What would E field addition be if Gauss's law was different

1. Feb 17, 2013

Curl

What if Gauss' Law was
div(E)=q2/eps0

Then if we had two point charges, how could we calculate the resultant E field at an arbitrarily point? Obviously superposition would not work anymore, so how could it be done mathematically?

This is essentially a math question

2. Feb 17, 2013

WannabeNewton

Did you stop to check if it was first dimensionally correct before proceeding? The units for the real gauss's law pertain to a physically interpretable / measurable quantity.

3. Feb 17, 2013

Curl

4. Feb 17, 2013

Jorriss

I'm trying to understand your question but I don't quite follow? The right side seems to have units of charge squared divided by farads per meter, but the lefts units are completely different. What is this supposed to mean?

5. Feb 18, 2013

Staff Emeritus
Physics does.

You have received your answer: what you wrote does not have the correct units, so there is no answer to your question.
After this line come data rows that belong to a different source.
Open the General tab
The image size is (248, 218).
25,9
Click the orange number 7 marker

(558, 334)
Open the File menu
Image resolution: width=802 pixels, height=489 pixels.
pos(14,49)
It would be like asking "how long would it take a ball to fall 7 gallons"

6. Feb 19, 2013

Curl

I guess another way to ask this is to say if a particle of special type of matter had the property that it created a vector field given by
F=(c*m^2/r°r)*r/|r| where m is the mass of the particle,

then if I have two particles, each of mass m, one at the origin and one at x=1, then what would be the resultant field F at an arbitrary point r0 ???

7. Feb 19, 2013

cwilkins

However, if I'm understanding you correctly, I think you might be getting at the concept of linearity and the superposition of fields. Is your question what the resulting field would be if it varied as the square of the sum of all the masses/charges in some way? If so, you likely could not use Gauss's law at all, since it's a sum which assumes that the total field can be produced by summing each up piece of field, which in turn assumes a sum over each charge/mass. If the field produced by each infinitesimal source cannot be added linearly to produce the net overall field (that is, it is not independent of the other charges/masses present), then this sum does not give you the total flux, and therefore cannot give you the total mass/charge. In other words, by summing the field, you are no longer summing the total charge/mass, since they are not linearly related.
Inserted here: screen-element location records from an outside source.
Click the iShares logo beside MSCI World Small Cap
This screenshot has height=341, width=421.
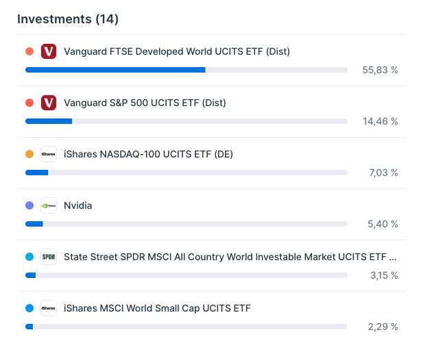(x=49, y=308)
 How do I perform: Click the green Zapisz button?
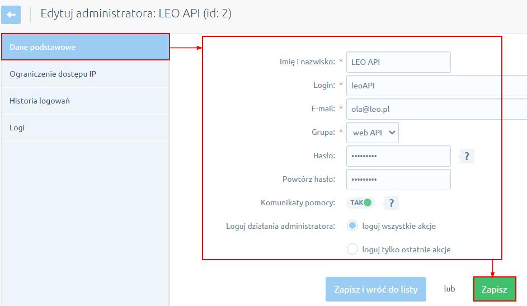tap(495, 289)
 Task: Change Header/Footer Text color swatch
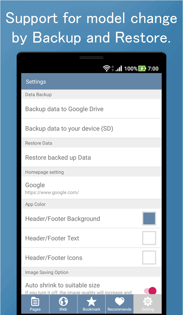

To answer your original question, if the divergence of the electric field were proportional to the square of charge, then nothing would really change other than we'd probably treat the fundamental charge as its squared counterpart (and some units would need to be added or modified). It would still be linear in superposition, though.

(Note: This is intuitive reasoning. Correctness not guaranteed.)

Last edited: Feb 19, 2013
8. Mar 8, 2013

Curl

I don't quite follow this part, how did I explicitly state it? I stated that the masses are at different locations.

9. Mar 9, 2013

cwilkins

You gave the expression for the force in your post. The values you gave could have been plugged into it.